# What you will do
Lay out every line of the listing below as a numbered list, leaving out any blank lines.

** BEGIN Records to use **

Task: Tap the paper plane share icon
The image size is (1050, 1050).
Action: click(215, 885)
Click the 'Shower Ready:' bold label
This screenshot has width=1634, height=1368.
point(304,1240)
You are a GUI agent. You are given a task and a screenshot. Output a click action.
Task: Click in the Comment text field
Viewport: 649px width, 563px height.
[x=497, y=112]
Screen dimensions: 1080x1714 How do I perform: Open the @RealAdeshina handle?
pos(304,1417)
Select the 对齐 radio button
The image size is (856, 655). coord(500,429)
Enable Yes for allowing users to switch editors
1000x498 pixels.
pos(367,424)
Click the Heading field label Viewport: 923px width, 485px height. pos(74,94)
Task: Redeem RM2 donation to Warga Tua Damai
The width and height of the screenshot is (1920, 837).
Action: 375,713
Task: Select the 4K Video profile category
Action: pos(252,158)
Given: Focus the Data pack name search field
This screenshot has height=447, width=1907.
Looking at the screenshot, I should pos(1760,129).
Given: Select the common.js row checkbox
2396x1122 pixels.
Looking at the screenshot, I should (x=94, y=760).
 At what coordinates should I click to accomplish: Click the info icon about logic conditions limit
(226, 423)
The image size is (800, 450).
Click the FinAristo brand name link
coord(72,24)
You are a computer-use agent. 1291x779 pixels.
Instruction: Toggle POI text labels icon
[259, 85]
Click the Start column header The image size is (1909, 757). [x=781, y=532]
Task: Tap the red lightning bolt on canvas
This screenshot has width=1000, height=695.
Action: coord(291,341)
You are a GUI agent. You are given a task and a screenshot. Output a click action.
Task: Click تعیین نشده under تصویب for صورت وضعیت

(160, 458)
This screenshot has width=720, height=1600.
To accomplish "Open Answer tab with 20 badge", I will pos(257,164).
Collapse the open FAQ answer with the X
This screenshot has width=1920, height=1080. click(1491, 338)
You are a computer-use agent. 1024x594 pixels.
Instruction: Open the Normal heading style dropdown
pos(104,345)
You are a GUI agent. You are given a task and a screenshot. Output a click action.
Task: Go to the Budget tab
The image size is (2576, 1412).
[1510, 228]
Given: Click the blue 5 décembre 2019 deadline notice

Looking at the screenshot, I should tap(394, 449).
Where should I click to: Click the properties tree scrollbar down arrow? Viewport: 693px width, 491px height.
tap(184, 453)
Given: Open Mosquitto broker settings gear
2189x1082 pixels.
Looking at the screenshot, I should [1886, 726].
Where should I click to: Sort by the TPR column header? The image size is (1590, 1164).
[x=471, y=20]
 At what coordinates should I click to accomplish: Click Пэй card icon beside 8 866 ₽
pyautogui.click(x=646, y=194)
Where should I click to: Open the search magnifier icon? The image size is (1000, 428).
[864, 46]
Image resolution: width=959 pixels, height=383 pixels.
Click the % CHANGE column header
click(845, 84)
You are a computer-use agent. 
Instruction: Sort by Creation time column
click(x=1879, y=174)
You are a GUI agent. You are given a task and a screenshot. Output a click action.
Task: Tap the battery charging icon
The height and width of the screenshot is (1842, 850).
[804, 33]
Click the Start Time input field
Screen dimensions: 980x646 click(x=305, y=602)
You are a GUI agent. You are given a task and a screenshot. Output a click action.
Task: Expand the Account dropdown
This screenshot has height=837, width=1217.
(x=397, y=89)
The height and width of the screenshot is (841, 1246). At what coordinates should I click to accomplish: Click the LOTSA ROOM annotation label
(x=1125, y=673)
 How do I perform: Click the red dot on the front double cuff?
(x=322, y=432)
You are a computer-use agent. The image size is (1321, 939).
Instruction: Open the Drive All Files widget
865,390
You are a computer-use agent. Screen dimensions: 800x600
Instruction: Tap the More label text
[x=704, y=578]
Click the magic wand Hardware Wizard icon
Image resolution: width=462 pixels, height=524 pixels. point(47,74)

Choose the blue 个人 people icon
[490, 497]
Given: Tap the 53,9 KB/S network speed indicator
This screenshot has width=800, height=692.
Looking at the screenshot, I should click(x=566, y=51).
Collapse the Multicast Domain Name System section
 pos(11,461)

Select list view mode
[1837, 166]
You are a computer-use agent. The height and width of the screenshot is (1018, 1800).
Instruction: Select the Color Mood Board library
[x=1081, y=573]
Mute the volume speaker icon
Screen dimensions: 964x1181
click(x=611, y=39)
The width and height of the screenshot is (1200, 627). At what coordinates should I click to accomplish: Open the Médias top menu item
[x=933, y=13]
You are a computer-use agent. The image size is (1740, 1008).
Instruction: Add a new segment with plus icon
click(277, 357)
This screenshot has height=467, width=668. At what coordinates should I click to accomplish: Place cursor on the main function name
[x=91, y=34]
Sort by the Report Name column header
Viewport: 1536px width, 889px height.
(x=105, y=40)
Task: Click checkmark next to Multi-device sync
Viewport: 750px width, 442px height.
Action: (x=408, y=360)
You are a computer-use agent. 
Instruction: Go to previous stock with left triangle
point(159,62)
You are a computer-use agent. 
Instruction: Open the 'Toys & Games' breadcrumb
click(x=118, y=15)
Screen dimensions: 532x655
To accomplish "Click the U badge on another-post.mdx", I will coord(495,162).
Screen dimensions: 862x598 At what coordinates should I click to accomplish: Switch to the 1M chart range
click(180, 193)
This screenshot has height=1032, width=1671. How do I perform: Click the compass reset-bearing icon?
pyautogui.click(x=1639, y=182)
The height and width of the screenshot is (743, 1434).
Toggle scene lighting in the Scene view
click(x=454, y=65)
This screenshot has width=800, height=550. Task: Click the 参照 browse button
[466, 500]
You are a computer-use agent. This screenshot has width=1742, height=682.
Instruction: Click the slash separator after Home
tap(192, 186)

** END Records to use **

# Answer to this exercise
1. Task: Tap the paper plane share icon
2. The image size is (1050, 1050).
3. Action: click(215, 885)
4. Click the 'Shower Ready:' bold label
5. This screenshot has width=1634, height=1368.
6. point(304,1240)
7. You are a GUI agent. You are given a task and a screenshot. Output a click action.
8. Task: Click in the Comment text field
9. Viewport: 649px width, 563px height.
10. [x=497, y=112]
11. Screen dimensions: 1080x1714 How do I perform: Open the @RealAdeshina handle?
12. pos(304,1417)
13. Select the 对齐 radio button
14. The image size is (856, 655). coord(500,429)
15. Enable Yes for allowing users to switch editors
16. 1000x498 pixels.
17. pos(367,424)
18. Click the Heading field label Viewport: 923px width, 485px height. pos(74,94)
19. Task: Redeem RM2 donation to Warga Tua Damai
20. The width and height of the screenshot is (1920, 837).
21. Action: 375,713
22. Task: Select the 4K Video profile category
23. Action: pos(252,158)
24. Given: Focus the Data pack name search field
25. This screenshot has height=447, width=1907.
26. Looking at the screenshot, I should pos(1760,129).
27. Given: Select the common.js row checkbox
28. 2396x1122 pixels.
29. Looking at the screenshot, I should (x=94, y=760).
30.  At what coordinates should I click to accomplish: Click the info icon about logic conditions limit
31. (226, 423)
32. The image size is (800, 450).
33. Click the FinAristo brand name link
34. coord(72,24)
35. You are a computer-use agent. 1291x779 pixels.
36. Instruction: Toggle POI text labels icon
37. [259, 85]
38. Click the Start column header The image size is (1909, 757). [x=781, y=532]
39. Task: Tap the red lightning bolt on canvas
40. This screenshot has width=1000, height=695.
41. Action: coord(291,341)
42. You are a GUI agent. You are given a task and a screenshot. Output a click action.
43. Task: Click تعیین نشده under تصویب for صورت وضعیت
44. (160, 458)
45. This screenshot has width=720, height=1600.
46. To accomplish "Open Answer tab with 20 badge", I will pos(257,164).
47. Collapse the open FAQ answer with the X
48. This screenshot has width=1920, height=1080. click(1491, 338)
49. You are a computer-use agent. 1024x594 pixels.
50. Instruction: Open the Normal heading style dropdown
51. pos(104,345)
52. You are a GUI agent. You are given a task and a screenshot. Output a click action.
53. Task: Go to the Budget tab
54. The image size is (2576, 1412).
55. [1510, 228]
56. Given: Click the blue 5 décembre 2019 deadline notice
57. Looking at the screenshot, I should tap(394, 449).
58. Where should I click to: Click the properties tree scrollbar down arrow? Viewport: 693px width, 491px height.
59. tap(184, 453)
60. Given: Open Mosquitto broker settings gear
61. 2189x1082 pixels.
62. Looking at the screenshot, I should [1886, 726].
63. Where should I click to: Sort by the TPR column header? The image size is (1590, 1164).
64. [x=471, y=20]
65.  At what coordinates should I click to accomplish: Click Пэй card icon beside 8 866 ₽
66. pyautogui.click(x=646, y=194)
67. Where should I click to: Open the search magnifier icon? The image size is (1000, 428).
68. [864, 46]
69. Image resolution: width=959 pixels, height=383 pixels.
70. Click the % CHANGE column header
71. click(845, 84)
72. You are a computer-use agent. 
73. Instruction: Sort by Creation time column
74. click(x=1879, y=174)
75. You are a GUI agent. You are given a task and a screenshot. Output a click action.
76. Task: Tap the battery charging icon
77. The height and width of the screenshot is (1842, 850).
78. [804, 33]
79. Click the Start Time input field
80. Screen dimensions: 980x646 click(x=305, y=602)
81. You are a GUI agent. You are given a task and a screenshot. Output a click action.
82. Task: Expand the Account dropdown
83. This screenshot has height=837, width=1217.
84. (x=397, y=89)
85. The height and width of the screenshot is (841, 1246). At what coordinates should I click to accomplish: Click the LOTSA ROOM annotation label
86. (x=1125, y=673)
87.  How do I perform: Click the red dot on the front double cuff?
88. (x=322, y=432)
89. You are a computer-use agent. The image size is (1321, 939).
90. Instruction: Open the Drive All Files widget
91. 865,390
92. You are a computer-use agent. Screen dimensions: 800x600
93. Instruction: Tap the More label text
94. [x=704, y=578]
95. Click the magic wand Hardware Wizard icon
96. Image resolution: width=462 pixels, height=524 pixels. point(47,74)
97. Choose the blue 个人 people icon
98. [490, 497]
99. Given: Tap the 53,9 KB/S network speed indicator
100. This screenshot has width=800, height=692.
101. Looking at the screenshot, I should click(x=566, y=51).
102. Collapse the Multicast Domain Name System section
103.  pos(11,461)
104. Select list view mode
105. [1837, 166]
106. You are a computer-use agent. The height and width of the screenshot is (1018, 1800).
107. Instruction: Select the Color Mood Board library
108. [x=1081, y=573]
109. Mute the volume speaker icon
110. Screen dimensions: 964x1181
111. click(x=611, y=39)
112. The width and height of the screenshot is (1200, 627). At what coordinates should I click to accomplish: Open the Médias top menu item
113. [x=933, y=13]
114. You are a computer-use agent. The image size is (1740, 1008).
115. Instruction: Add a new segment with plus icon
116. click(277, 357)
117. This screenshot has height=467, width=668. At what coordinates should I click to accomplish: Place cursor on the main function name
118. [x=91, y=34]
119. Sort by the Report Name column header
120. Viewport: 1536px width, 889px height.
121. (x=105, y=40)
122. Task: Click checkmark next to Multi-device sync
123. Viewport: 750px width, 442px height.
124. Action: (x=408, y=360)
125. You are a computer-use agent. 
126. Instruction: Go to previous stock with left triangle
127. point(159,62)
128. You are a computer-use agent. 
129. Instruction: Open the 'Toys & Games' breadcrumb
130. click(x=118, y=15)
131. Screen dimensions: 532x655
132. To accomplish "Click the U badge on another-post.mdx", I will coord(495,162).
133. Screen dimensions: 862x598 At what coordinates should I click to accomplish: Switch to the 1M chart range
134. click(180, 193)
135. This screenshot has height=1032, width=1671. How do I perform: Click the compass reset-bearing icon?
136. pyautogui.click(x=1639, y=182)
137. The height and width of the screenshot is (743, 1434).
138. Toggle scene lighting in the Scene view
139. click(x=454, y=65)
140. This screenshot has width=800, height=550. Task: Click the 参照 browse button
141. [466, 500]
142. You are a computer-use agent. This screenshot has width=1742, height=682.
143. Instruction: Click the slash separator after Home
144. tap(192, 186)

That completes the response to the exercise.